Records contained in a dataset
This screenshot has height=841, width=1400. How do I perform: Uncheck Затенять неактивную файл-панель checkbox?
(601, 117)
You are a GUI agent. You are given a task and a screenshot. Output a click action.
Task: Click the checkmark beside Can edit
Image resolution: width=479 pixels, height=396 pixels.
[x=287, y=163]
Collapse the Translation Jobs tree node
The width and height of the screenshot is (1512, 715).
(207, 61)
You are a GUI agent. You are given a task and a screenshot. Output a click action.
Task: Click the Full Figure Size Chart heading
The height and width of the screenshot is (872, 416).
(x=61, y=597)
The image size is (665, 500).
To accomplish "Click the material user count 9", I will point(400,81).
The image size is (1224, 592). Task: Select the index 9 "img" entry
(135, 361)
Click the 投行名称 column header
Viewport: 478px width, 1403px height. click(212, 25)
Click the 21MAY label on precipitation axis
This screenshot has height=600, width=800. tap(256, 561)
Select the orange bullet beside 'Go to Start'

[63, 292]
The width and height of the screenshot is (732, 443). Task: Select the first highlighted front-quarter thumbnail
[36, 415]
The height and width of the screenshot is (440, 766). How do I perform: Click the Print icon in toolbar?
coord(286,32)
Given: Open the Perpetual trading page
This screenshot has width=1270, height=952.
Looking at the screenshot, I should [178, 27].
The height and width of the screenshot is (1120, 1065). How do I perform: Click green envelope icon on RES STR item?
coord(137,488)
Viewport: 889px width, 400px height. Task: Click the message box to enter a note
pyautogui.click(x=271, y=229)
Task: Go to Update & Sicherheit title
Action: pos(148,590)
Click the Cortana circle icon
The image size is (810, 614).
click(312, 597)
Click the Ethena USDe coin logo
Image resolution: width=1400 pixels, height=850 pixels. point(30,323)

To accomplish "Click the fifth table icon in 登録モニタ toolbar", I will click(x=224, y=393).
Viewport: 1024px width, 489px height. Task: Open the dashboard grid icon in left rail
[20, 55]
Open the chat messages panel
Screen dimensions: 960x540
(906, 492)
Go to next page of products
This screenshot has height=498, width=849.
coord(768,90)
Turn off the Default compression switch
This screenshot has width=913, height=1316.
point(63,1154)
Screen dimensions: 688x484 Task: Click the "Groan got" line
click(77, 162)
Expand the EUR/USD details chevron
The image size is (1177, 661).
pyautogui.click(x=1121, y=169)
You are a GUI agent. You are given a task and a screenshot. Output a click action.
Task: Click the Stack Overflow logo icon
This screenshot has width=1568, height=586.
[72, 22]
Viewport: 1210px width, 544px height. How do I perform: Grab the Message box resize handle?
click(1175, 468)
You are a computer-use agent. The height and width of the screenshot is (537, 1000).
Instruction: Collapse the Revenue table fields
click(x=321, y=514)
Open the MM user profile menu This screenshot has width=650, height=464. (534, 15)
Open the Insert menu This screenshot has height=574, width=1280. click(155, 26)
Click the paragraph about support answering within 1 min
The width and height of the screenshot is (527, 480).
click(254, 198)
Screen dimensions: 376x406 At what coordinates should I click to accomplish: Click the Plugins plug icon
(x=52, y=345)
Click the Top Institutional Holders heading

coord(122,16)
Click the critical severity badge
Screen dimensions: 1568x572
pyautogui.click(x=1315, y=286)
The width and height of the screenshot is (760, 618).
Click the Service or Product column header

- Try it: Could you print every record above exactly as it appears?

- Expected output:
This screenshot has height=841, width=1400. How do I perform: Uncheck Затенять неактивную файл-панель checkbox?
(601, 117)
You are a GUI agent. You are given a task and a screenshot. Output a click action.
Task: Click the checkmark beside Can edit
Image resolution: width=479 pixels, height=396 pixels.
[x=287, y=163]
Collapse the Translation Jobs tree node
The width and height of the screenshot is (1512, 715).
(207, 61)
You are a GUI agent. You are given a task and a screenshot. Output a click action.
Task: Click the Full Figure Size Chart heading
The height and width of the screenshot is (872, 416).
(x=61, y=597)
The image size is (665, 500).
To accomplish "Click the material user count 9", I will point(400,81).
The image size is (1224, 592). Task: Select the index 9 "img" entry
(135, 361)
Click the 投行名称 column header
Viewport: 478px width, 1403px height. click(212, 25)
Click the 21MAY label on precipitation axis
This screenshot has height=600, width=800. tap(256, 561)
Select the orange bullet beside 'Go to Start'

[63, 292]
The width and height of the screenshot is (732, 443). Task: Select the first highlighted front-quarter thumbnail
[36, 415]
The height and width of the screenshot is (440, 766). How do I perform: Click the Print icon in toolbar?
coord(286,32)
Given: Open the Perpetual trading page
This screenshot has width=1270, height=952.
Looking at the screenshot, I should [178, 27].
The height and width of the screenshot is (1120, 1065). How do I perform: Click green envelope icon on RES STR item?
coord(137,488)
Viewport: 889px width, 400px height. Task: Click the message box to enter a note
pyautogui.click(x=271, y=229)
Task: Go to Update & Sicherheit title
Action: pos(148,590)
Click the Cortana circle icon
The image size is (810, 614).
click(312, 597)
Click the Ethena USDe coin logo
Image resolution: width=1400 pixels, height=850 pixels. point(30,323)

To accomplish "Click the fifth table icon in 登録モニタ toolbar", I will click(x=224, y=393).
Viewport: 1024px width, 489px height. Task: Open the dashboard grid icon in left rail
[20, 55]
Open the chat messages panel
Screen dimensions: 960x540
(906, 492)
Go to next page of products
This screenshot has height=498, width=849.
coord(768,90)
Turn off the Default compression switch
This screenshot has width=913, height=1316.
point(63,1154)
Screen dimensions: 688x484 Task: Click the "Groan got" line
click(77, 162)
Expand the EUR/USD details chevron
The image size is (1177, 661).
pyautogui.click(x=1121, y=169)
You are a GUI agent. You are given a task and a screenshot. Output a click action.
Task: Click the Stack Overflow logo icon
This screenshot has width=1568, height=586.
[72, 22]
Viewport: 1210px width, 544px height. How do I perform: Grab the Message box resize handle?
click(1175, 468)
You are a computer-use agent. The height and width of the screenshot is (537, 1000).
Instruction: Collapse the Revenue table fields
click(x=321, y=514)
Open the MM user profile menu This screenshot has width=650, height=464. (534, 15)
Open the Insert menu This screenshot has height=574, width=1280. click(155, 26)
Click the paragraph about support answering within 1 min
The width and height of the screenshot is (527, 480).
click(254, 198)
Screen dimensions: 376x406 At what coordinates should I click to accomplish: Click the Plugins plug icon
(x=52, y=345)
Click the Top Institutional Holders heading

coord(122,16)
Click the critical severity badge
Screen dimensions: 1568x572
pyautogui.click(x=1315, y=286)
The width and height of the screenshot is (760, 618).
Click the Service or Product column header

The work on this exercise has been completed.